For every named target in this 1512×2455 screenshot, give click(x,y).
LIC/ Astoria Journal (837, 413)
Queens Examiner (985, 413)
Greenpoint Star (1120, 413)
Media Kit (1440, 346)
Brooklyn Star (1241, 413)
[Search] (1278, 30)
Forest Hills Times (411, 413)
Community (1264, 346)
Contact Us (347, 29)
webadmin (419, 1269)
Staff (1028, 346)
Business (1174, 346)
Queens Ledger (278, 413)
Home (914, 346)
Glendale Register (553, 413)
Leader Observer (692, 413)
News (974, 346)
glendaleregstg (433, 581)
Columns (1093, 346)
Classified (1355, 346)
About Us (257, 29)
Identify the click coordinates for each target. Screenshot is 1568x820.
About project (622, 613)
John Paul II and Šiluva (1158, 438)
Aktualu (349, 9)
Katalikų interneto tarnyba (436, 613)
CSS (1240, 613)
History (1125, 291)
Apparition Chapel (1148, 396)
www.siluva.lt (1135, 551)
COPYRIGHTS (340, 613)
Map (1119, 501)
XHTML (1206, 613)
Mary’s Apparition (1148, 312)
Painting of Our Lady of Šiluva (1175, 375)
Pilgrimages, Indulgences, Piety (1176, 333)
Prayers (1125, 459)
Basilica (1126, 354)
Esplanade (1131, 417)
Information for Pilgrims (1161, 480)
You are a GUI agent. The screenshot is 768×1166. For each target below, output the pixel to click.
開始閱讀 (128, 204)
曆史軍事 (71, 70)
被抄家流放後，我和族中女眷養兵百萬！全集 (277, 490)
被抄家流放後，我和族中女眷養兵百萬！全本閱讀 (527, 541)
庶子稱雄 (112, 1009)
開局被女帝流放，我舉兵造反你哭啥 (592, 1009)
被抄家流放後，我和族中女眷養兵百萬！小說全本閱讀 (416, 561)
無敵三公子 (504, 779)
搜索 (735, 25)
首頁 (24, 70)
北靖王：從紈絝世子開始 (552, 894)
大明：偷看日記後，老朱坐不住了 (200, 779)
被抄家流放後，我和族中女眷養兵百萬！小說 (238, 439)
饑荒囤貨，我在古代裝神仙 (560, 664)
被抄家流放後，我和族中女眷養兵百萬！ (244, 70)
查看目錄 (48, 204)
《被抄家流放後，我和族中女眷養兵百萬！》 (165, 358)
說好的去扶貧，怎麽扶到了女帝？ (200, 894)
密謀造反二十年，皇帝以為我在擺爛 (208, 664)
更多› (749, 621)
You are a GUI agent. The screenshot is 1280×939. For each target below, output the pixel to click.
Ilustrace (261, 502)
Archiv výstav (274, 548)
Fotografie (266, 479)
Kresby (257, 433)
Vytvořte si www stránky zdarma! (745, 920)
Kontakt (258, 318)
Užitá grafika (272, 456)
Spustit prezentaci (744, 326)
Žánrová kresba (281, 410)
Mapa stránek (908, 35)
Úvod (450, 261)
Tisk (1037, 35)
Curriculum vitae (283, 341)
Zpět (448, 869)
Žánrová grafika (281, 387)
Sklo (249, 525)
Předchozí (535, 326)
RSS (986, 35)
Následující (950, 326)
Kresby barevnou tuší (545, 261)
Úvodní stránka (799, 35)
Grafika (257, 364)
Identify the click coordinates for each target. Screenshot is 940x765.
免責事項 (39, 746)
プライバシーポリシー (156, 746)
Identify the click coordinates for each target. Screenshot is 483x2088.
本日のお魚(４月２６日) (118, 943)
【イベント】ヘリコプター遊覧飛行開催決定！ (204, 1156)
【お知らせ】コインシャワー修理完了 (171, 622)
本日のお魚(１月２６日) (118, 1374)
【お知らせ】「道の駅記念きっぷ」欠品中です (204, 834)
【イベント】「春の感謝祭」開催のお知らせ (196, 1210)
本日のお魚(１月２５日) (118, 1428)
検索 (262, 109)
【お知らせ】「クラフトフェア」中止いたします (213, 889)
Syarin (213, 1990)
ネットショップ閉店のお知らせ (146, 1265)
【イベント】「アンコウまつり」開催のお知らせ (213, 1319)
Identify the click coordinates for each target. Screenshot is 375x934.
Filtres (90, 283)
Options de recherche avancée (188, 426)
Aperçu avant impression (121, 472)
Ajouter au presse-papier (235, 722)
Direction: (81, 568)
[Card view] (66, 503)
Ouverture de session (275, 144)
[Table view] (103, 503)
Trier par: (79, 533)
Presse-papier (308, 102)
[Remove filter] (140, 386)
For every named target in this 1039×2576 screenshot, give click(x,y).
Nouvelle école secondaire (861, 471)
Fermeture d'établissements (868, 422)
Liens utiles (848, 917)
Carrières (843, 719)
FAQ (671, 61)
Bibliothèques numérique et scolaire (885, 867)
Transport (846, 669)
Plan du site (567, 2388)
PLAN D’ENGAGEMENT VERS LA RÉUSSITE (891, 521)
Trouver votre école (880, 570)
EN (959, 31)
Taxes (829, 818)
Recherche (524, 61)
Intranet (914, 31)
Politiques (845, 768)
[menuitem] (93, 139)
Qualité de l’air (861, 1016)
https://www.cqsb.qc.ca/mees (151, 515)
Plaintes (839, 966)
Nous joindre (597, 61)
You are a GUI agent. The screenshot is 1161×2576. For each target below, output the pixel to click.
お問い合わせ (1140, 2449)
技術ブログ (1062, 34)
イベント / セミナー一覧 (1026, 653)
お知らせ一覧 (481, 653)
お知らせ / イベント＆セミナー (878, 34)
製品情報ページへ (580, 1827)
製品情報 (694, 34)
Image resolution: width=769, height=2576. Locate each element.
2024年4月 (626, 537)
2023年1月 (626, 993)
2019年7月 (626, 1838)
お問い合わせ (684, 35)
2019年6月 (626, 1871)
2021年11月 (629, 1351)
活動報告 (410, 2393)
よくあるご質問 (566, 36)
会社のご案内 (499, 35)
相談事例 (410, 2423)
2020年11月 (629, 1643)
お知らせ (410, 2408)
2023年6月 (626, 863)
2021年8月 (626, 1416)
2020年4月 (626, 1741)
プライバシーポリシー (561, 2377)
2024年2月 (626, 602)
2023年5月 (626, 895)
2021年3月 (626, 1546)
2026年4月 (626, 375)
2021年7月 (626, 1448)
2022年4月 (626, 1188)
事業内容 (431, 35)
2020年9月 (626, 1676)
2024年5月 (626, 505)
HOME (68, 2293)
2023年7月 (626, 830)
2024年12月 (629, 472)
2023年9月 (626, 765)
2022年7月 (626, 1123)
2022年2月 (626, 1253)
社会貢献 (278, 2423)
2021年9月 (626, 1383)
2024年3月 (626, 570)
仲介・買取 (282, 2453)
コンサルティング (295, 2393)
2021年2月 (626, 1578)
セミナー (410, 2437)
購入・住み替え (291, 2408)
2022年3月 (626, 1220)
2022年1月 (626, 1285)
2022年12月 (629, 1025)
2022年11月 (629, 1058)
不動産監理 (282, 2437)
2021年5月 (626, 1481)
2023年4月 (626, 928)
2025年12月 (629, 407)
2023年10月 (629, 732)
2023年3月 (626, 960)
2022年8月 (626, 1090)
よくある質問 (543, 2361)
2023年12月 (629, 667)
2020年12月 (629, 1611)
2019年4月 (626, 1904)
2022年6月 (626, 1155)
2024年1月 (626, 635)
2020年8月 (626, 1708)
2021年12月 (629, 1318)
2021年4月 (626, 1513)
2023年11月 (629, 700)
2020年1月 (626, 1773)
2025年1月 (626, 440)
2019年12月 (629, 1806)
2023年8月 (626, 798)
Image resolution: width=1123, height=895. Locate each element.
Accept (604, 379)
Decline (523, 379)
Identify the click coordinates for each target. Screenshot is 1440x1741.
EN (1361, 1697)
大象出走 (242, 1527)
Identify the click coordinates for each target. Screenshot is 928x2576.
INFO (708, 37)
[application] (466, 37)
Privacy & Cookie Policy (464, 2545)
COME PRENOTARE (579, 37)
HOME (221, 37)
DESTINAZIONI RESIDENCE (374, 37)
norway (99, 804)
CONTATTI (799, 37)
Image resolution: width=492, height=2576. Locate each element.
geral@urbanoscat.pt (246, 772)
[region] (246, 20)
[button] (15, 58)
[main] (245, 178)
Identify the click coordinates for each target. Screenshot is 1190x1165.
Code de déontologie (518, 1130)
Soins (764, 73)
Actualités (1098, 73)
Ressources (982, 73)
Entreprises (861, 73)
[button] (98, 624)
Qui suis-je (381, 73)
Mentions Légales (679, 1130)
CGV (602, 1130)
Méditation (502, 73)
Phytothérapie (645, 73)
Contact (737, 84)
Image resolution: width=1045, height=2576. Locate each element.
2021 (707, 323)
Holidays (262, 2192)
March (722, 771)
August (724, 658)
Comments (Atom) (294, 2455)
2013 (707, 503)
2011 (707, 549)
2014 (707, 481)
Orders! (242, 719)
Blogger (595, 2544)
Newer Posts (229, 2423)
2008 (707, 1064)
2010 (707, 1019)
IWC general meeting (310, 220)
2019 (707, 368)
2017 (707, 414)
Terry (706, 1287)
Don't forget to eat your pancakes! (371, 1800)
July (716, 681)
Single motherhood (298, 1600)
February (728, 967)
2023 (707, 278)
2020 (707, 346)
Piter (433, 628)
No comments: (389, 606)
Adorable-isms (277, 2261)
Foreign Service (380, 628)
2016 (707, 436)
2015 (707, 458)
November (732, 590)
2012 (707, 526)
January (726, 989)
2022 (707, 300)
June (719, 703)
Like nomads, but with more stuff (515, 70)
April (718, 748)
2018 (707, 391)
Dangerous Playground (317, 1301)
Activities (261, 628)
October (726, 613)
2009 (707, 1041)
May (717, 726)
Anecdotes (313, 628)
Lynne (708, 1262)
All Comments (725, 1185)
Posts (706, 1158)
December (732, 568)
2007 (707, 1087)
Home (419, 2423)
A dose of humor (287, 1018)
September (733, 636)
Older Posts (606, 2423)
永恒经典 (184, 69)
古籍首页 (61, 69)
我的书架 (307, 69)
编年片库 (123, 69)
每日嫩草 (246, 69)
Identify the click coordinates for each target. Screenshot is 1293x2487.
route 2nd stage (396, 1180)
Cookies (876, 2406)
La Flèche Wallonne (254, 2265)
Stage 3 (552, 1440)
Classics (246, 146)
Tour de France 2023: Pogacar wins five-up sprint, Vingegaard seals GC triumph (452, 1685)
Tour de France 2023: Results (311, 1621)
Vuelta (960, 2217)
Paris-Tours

- _Your task_
Quote the records from the line containing "2021年11月 (629, 1351)" through the line containing "2021年7月 (626, 1448)", reproducing each line in that stretch without any change.

- _Result of this exercise_
2021年11月 (629, 1351)
活動報告 (410, 2393)
よくあるご質問 (566, 36)
会社のご案内 (499, 35)
相談事例 (410, 2423)
2020年11月 (629, 1643)
お知らせ (410, 2408)
2023年6月 (626, 863)
2021年8月 (626, 1416)
2020年4月 (626, 1741)
プライバシーポリシー (561, 2377)
2024年2月 (626, 602)
2023年5月 (626, 895)
2021年3月 (626, 1546)
2026年4月 (626, 375)
2021年7月 (626, 1448)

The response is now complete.